Menyerang adalah pertahanan dan cara mengulur waktu yang terbaik, pikir Ki Widura.
Maka dengan begitu, Ki Hariman tidak dapat mendesaknya lebih jauh atau memberinya kelonggaran, Kedua orang ini sama-sama berusaha menjaga keadaan masing-masing.
“Aku tidak dapat membiarkan perkelahian ini berlangsung semalam suntuk,” kata Ki Hariman pada dirinya sendiri, “tetapi mendesaknya dengna mengikuti caranya berkelahi untuk saat ini agaknya juga sulit dilakukan. Aku akan memaksanya mengikutiku.”
Sekejap kemudian senjata Ki Hariman berupa tombak pendek tiba-tiba meluncur dari bawah lengannya. Senjata yang berukuran kurang lebih sama dengna milik Ki Gede Menoreh itu memancarkan gelombang panas yang tidak dapat diperkirakan. Ketinggian ilmu Ki Hariman mungkin sulit dicari tandingannya, itu tampak dari angin panas yang terdorong keluar dari ujung senjatanya.

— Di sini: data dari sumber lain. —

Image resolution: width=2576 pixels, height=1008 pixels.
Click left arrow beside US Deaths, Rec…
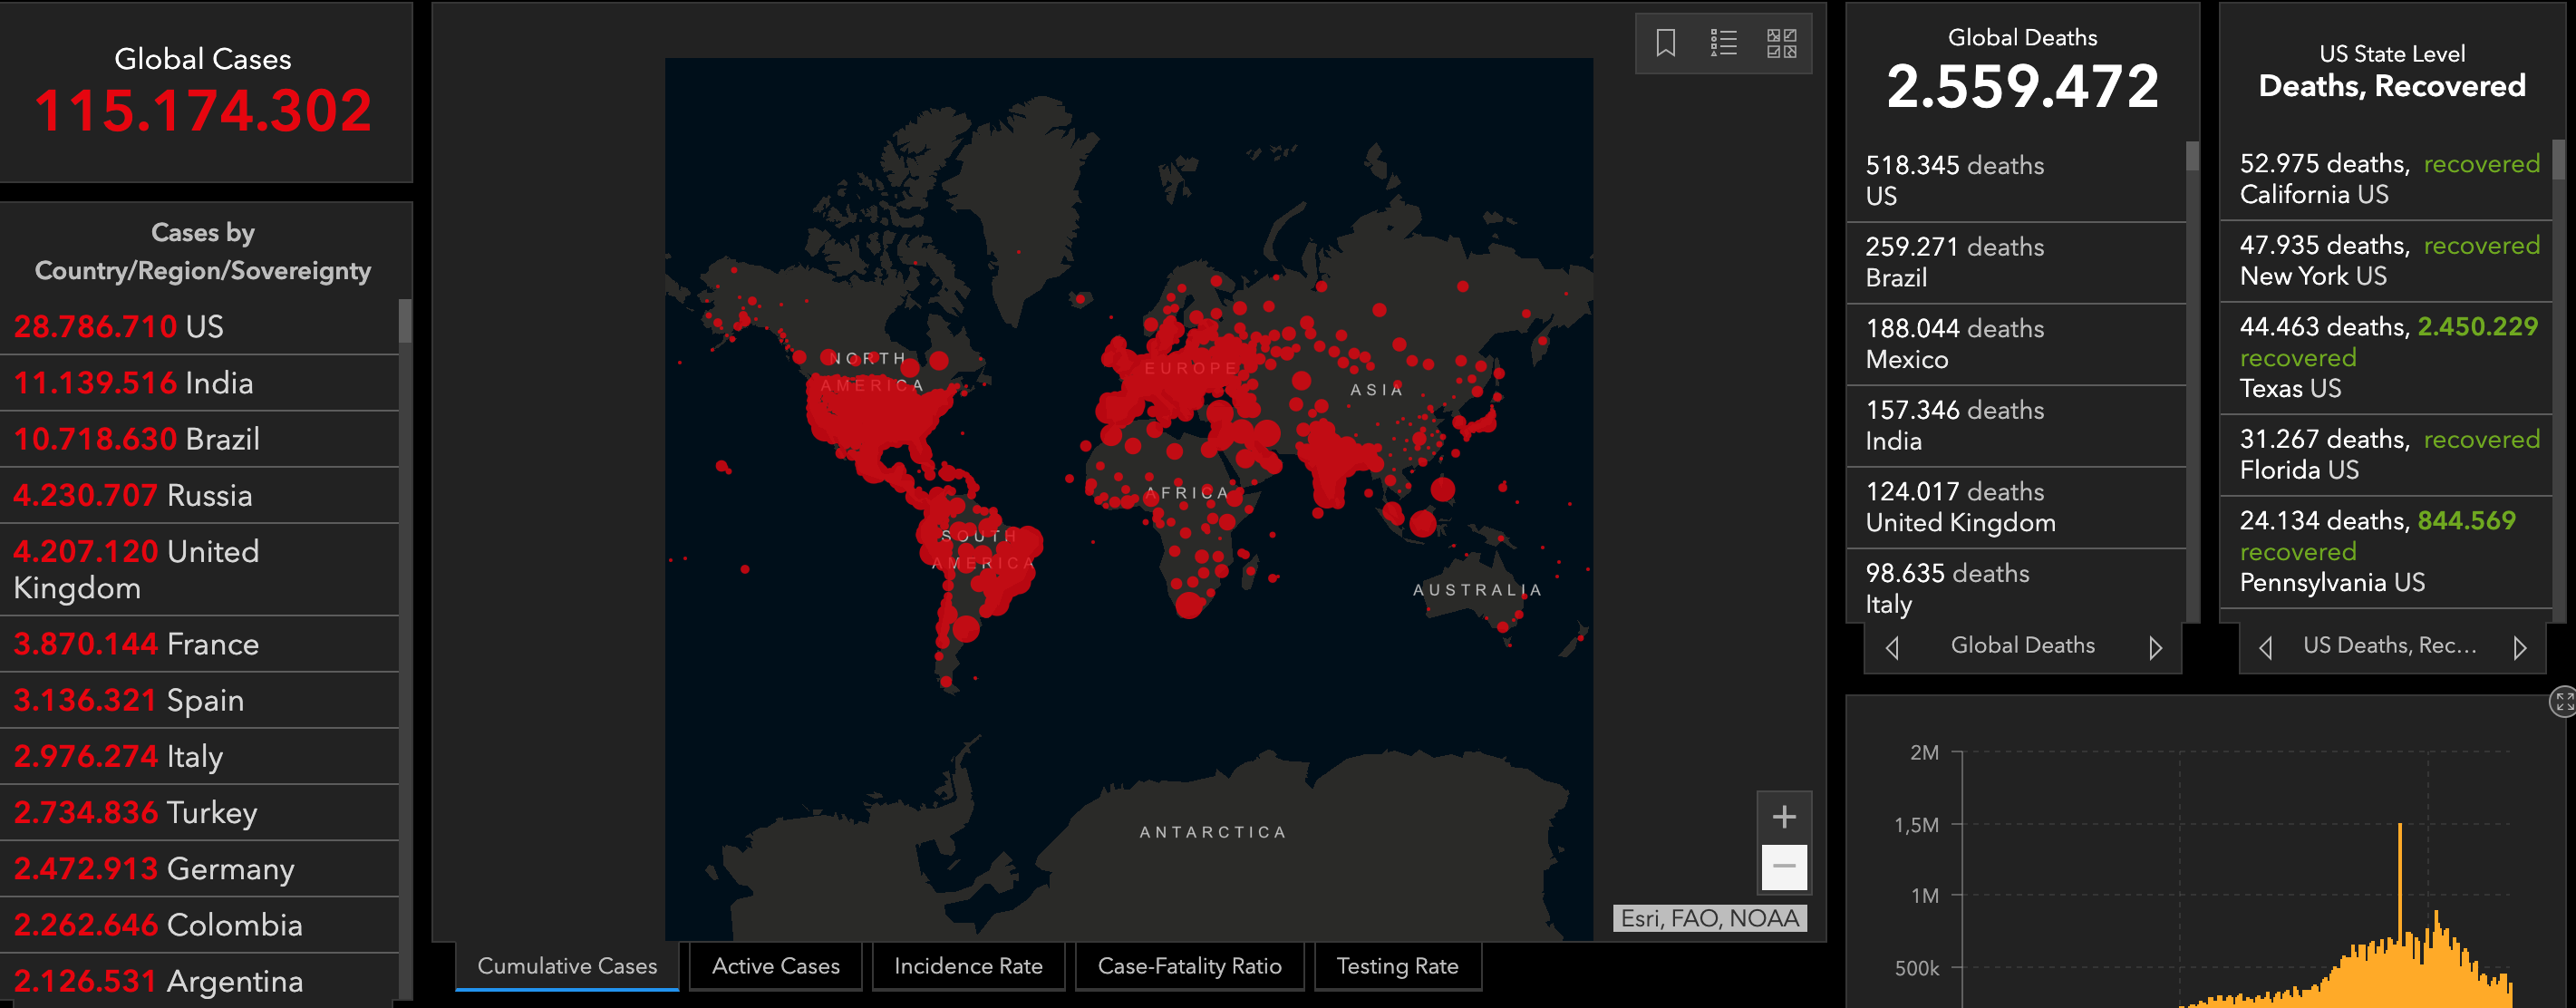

Pakaian Ki Widura mendadak terbakar dan robek pada bagian dalam, sayatan memanjang terlihat jelas pada kain di bawah lengannya, ia tersentak!
“Ujung senjata itu masih tiga jengkal dariku, lalu ketajamannya telah menembusku? Luar biasa!” batin Ki Widura walaupun ia masih menyimpan penasaran tentang asal senjata. Ki Widura tidak melihat gerak Ki Hariman saat mengeluarkan senjata tetapi tiba-tiba tombak pendek itu keluar dari bawah lengan kanannya.
Sejenak kemudian rencana Ki Hariman dapat berjalan sesuai kehendaknya. Lecutan cambuk yang menebas mendatar, memotong silang dan sesekali mematuk tajam telah dihadapi oleh putaran tombak yang bergulung-gulung. Ki Hariman begitu tangkas memainkan senjatanya. Angin panas datang bergelombang tiada henti setiap kali ia menggerakkan tombak pendeknya. Udara sekeliling Ki Widura dirasakan olehnya seperti duri yang melayang. Kulit Ki Wdura seperti ditusuk dengan ribuan duri setiap kali ia menerima hembusan angin yang datang dari senjata Ki Hariman.
Panas dan menusuk!
Depan dan belakang!
Kiri dan kanan!
Nyaris tidak ada tempat atau udara yang tidak menyakiti Ki Widura. Ke banyak arah ia bergerak, ke setiap penjuru ia menggeser kaki, di situ selalu ada tembok duri yang menghadang. Ki Widura berusaha keras meningkatkan daya tahan tubuhnya. Ia menahan semua rasa sakit yang mendera kulitnya, namun hal itu membuat serangannya jauh menurun.